Warga dan pemerintah lalu menambah cara lain. Ratusan dahan pohon yang sudah dihinggapi ribuan ulat bulu terpaksa dipangkas.
Sesudah di Probolinggo itu, populasi ulat bulu di kabupaten lain juga meledak seperti di kabupaten lain di Jawa Timur. Beberapa hari berselang jumlah ulat di Bali dan Nusa Tenggara Barat kian banyak. Dari Medan juga dilaporkan bahwa ribuan ulat bulu ramai hinggap di dedaunan.
Populasi ulat bulu di Ibukota Jakarta juga meledak dengan cepat. Terlihat semenjak akhir pekan lalu, ribuan kawanan ulat itu hinggap di pepohonan di Tanjung Duren, Grogol Jakarta Barat. Warga menghadang dengan metode pengasapan. Juga mengunakan cairan insektisida.
Sayang, cara itu kurang manjur. Hingga Rabu 13 April 2011, ribuan ulat bulu masih bergelayut di dahan dan dedaunan Cemara di wilayah itu. Jumlahnya memang berkurang jika dibanding dengan sebelum disemprot. Warga diminta tenang. Tidak panik. Sebab ulat itu tidak berbahaya.
Pemerintah meminta warga agar memberi kabar jika ulat bulu itu masih menyerbu pepohonan. “Kami akan menangganinya dengan baik,” janji Kepala Suku Dinas Pertanian dan Kehutanan Jakarta Barat, Bambang Wisanggeni.

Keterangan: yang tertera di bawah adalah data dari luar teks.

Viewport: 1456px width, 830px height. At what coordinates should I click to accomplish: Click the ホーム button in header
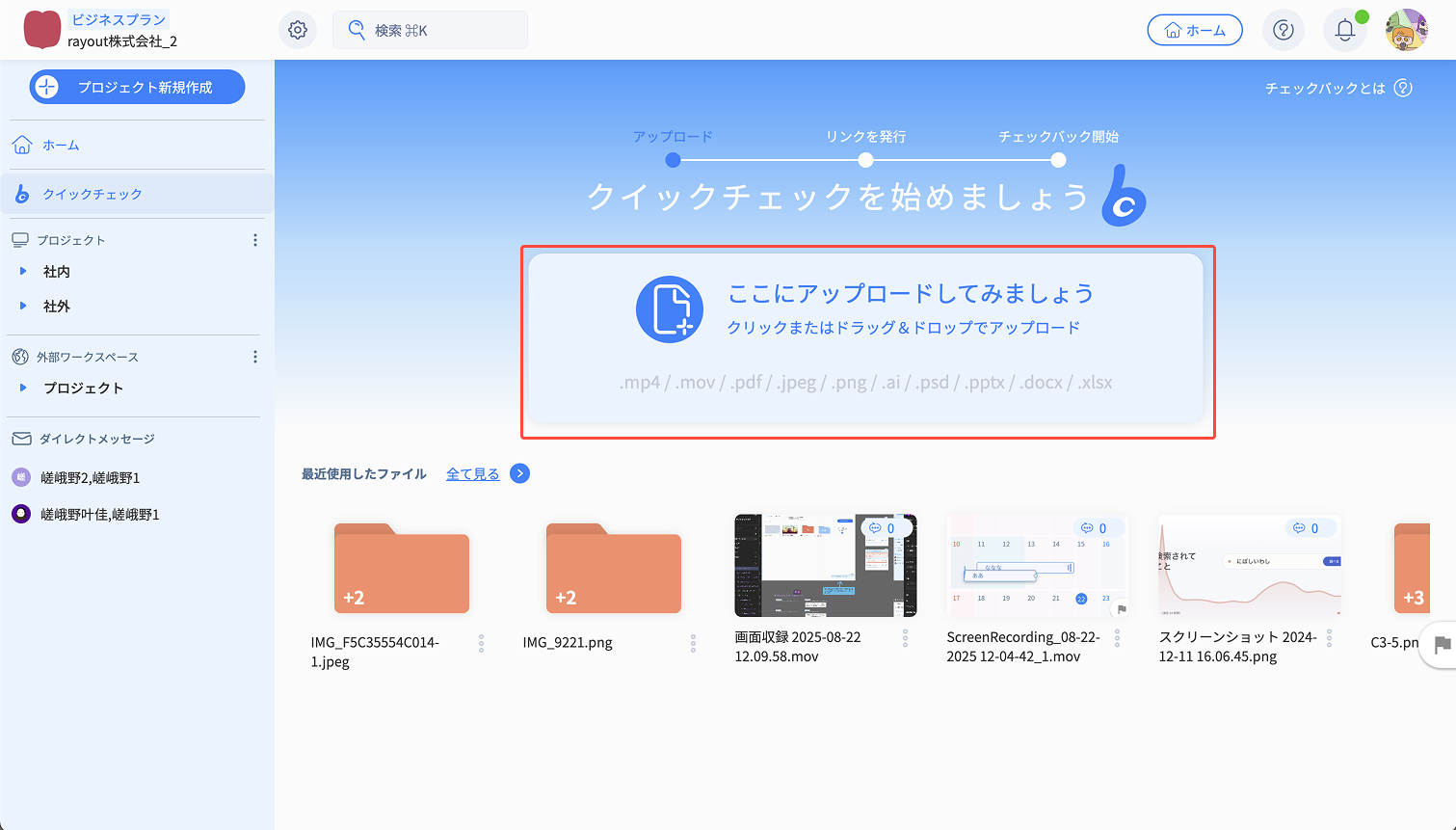coord(1194,30)
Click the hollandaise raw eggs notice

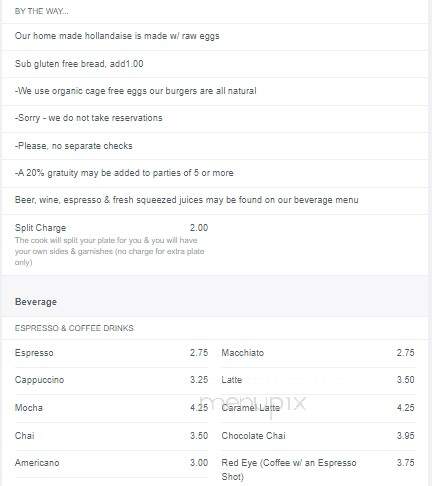(117, 36)
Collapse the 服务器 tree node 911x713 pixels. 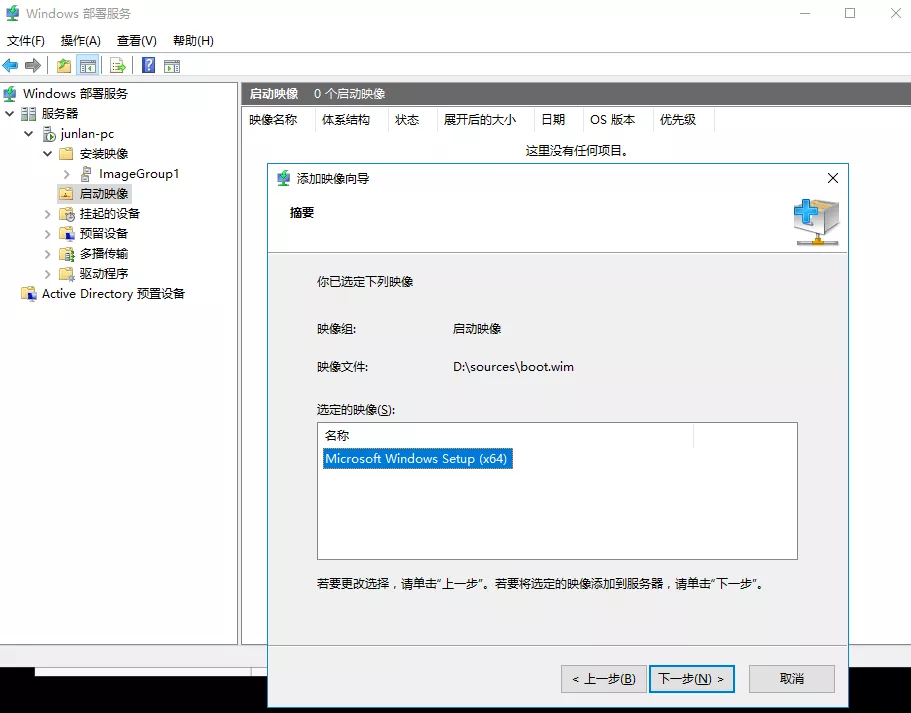[x=10, y=114]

Agar kordinasi mudah. Bambang menyebarkan nomer telepon yang sesewaktu bisa dihubungi jika ulat bulu menyerbu pohon di halaman. Nomor 0821-11283676 dan 021-58356239.
Di ibukota, sejauh ini ulat bulu itu memang baru menyerbu wilayah di Jakarta Barat, tapi pemerintah sejumlah wilayah lain sudah bersiaga. Siaga itu memang penting sebab meski tidak berbahaya, ulat bulu bisa bikin gatal.
Terparah Sepanjang Sejarah
Bukan pertama kali terjadi. Wabah terjadi saban tahun. Sudah musiman. Sejumlah desa di Probolinggo, misalnya, sudah jadi langganan ulat yang bikin gatal ini. Hanya saja, menurut catatan pemerintah Jawa Timur, populasi ulat bulu kali ini terbesar sepanjang sejarah.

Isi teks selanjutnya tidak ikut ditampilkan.